Driving on thick ice
Kis’ next stop on the testing grounds is a stretch on the frozen lake – about 3km long and created with the same curves each year thanks to saved GPS data. Mounds of snow that were cleared off the route early in the morning are now piled up alongside it. Conifers on the banks groan under the weight of the snow and leave their branches hanging. How will the Audi respond to the icy roadway? Kis presses on the accelerator pedal and the car heads for the first curve to the left.
The Audi drifts through the curve and swirls the snow particles a good 2m up into the icy air. “These are the moments when the job is really fun,” says Kis. The handling specialist routinely steers the car through the course a few times until he has gathered enough information.
He does not need to fear that the sheet of ice will not support the car. At the start of the season, the team checks the ice with a snowmobile and measures its thickness. The ice surface needs to be at least 25 to 30cm (9.8-11.8in) thick for a car to be able to drive on it. If the ice is too thin, hovercraft push the snow off the surface over and over. Given that snow has an isolating effect, the ice would grow more slowly otherwise. The result is a layer of ice that is up to 90cm (35.4in) thick.
Analysing the measurement results
Back in the workshop, after lunch in the hotel restaurant, analysing the measurement results with functional developers and system partners is on the agenda. A certain personal touch is discernible in the calibration, but Kis discusses a model’s target characteristics in advance with the development team leader and other colleagues. The nuances in their opinions vary widely from one to another.

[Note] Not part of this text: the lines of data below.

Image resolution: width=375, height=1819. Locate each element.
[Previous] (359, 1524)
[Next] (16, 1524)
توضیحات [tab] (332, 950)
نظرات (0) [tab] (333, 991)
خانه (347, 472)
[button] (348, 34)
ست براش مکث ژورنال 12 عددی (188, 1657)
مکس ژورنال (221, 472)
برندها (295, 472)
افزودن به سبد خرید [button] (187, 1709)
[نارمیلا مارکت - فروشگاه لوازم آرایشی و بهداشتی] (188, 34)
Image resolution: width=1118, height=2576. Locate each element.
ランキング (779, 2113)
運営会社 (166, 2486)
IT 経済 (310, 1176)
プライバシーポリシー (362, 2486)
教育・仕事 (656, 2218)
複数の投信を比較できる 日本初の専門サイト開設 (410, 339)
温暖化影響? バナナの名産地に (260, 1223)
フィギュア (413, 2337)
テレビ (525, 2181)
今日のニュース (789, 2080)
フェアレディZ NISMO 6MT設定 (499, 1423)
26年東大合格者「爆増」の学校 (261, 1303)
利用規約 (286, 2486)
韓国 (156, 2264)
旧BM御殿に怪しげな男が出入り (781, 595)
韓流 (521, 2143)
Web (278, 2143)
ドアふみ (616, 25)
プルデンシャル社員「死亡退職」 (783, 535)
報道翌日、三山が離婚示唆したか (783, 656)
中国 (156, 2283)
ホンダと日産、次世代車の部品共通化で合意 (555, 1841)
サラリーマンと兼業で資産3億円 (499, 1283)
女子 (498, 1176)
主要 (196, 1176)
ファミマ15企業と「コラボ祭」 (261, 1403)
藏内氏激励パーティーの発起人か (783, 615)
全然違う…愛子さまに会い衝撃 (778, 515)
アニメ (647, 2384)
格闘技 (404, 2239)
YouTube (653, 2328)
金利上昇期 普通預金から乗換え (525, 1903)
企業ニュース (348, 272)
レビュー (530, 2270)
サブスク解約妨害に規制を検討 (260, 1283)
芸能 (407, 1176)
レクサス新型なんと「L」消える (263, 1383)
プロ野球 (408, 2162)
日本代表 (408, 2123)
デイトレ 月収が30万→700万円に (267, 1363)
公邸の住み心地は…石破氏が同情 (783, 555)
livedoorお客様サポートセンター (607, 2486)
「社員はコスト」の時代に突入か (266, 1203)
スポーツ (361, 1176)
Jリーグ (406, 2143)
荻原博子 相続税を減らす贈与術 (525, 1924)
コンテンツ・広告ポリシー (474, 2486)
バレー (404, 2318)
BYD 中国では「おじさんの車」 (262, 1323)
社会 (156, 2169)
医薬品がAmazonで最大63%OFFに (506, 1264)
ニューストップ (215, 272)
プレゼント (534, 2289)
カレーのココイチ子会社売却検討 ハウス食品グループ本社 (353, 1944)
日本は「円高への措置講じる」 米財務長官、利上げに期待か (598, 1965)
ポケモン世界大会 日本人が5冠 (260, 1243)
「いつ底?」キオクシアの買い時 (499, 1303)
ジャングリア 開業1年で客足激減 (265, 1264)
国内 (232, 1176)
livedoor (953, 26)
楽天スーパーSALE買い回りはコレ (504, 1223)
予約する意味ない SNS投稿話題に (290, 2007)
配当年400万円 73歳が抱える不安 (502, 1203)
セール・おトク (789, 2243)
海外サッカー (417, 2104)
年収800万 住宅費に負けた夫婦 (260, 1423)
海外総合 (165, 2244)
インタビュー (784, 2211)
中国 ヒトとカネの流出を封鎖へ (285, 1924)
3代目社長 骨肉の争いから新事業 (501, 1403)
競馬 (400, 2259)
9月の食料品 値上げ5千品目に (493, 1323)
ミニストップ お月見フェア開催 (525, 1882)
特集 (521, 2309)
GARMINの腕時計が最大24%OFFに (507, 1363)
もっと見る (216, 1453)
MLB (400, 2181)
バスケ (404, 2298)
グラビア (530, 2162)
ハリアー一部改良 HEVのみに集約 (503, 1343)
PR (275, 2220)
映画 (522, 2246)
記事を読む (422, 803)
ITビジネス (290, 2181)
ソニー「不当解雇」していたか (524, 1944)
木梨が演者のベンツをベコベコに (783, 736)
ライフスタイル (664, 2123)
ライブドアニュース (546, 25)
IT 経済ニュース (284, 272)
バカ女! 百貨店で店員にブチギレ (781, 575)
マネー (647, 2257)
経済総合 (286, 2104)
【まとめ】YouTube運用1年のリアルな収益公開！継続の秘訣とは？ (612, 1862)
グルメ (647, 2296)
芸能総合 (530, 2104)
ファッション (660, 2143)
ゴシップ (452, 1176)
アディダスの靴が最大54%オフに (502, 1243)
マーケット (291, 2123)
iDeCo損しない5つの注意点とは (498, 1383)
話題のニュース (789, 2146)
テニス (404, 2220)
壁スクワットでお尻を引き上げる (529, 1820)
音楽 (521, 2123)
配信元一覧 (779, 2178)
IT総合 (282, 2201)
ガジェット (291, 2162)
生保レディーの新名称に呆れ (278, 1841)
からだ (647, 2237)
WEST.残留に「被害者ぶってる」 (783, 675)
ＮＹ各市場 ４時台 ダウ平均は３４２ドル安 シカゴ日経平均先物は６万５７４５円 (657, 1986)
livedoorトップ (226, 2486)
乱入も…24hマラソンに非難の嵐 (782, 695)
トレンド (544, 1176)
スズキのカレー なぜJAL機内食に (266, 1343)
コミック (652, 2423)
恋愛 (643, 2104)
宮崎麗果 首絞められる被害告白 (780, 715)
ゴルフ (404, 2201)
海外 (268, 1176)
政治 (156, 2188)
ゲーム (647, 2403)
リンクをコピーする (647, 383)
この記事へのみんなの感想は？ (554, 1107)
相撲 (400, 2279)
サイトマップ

“What happens is that someone thinks that the car should oversteer a little bit more, for example,” says Kis. “But all in all, we have pretty much the same understanding of how the car should drive in the end.”
Darkness has fallen once more over the testing grounds when Kis takes his jacket from the back of the chair and slips on his cap. Quitting time after a 10-hour workday. “Dinner, chatting with my co-workers, and a video call home. Back at it tomorrow!” Kis says and disappears into the light of the hotel lobby.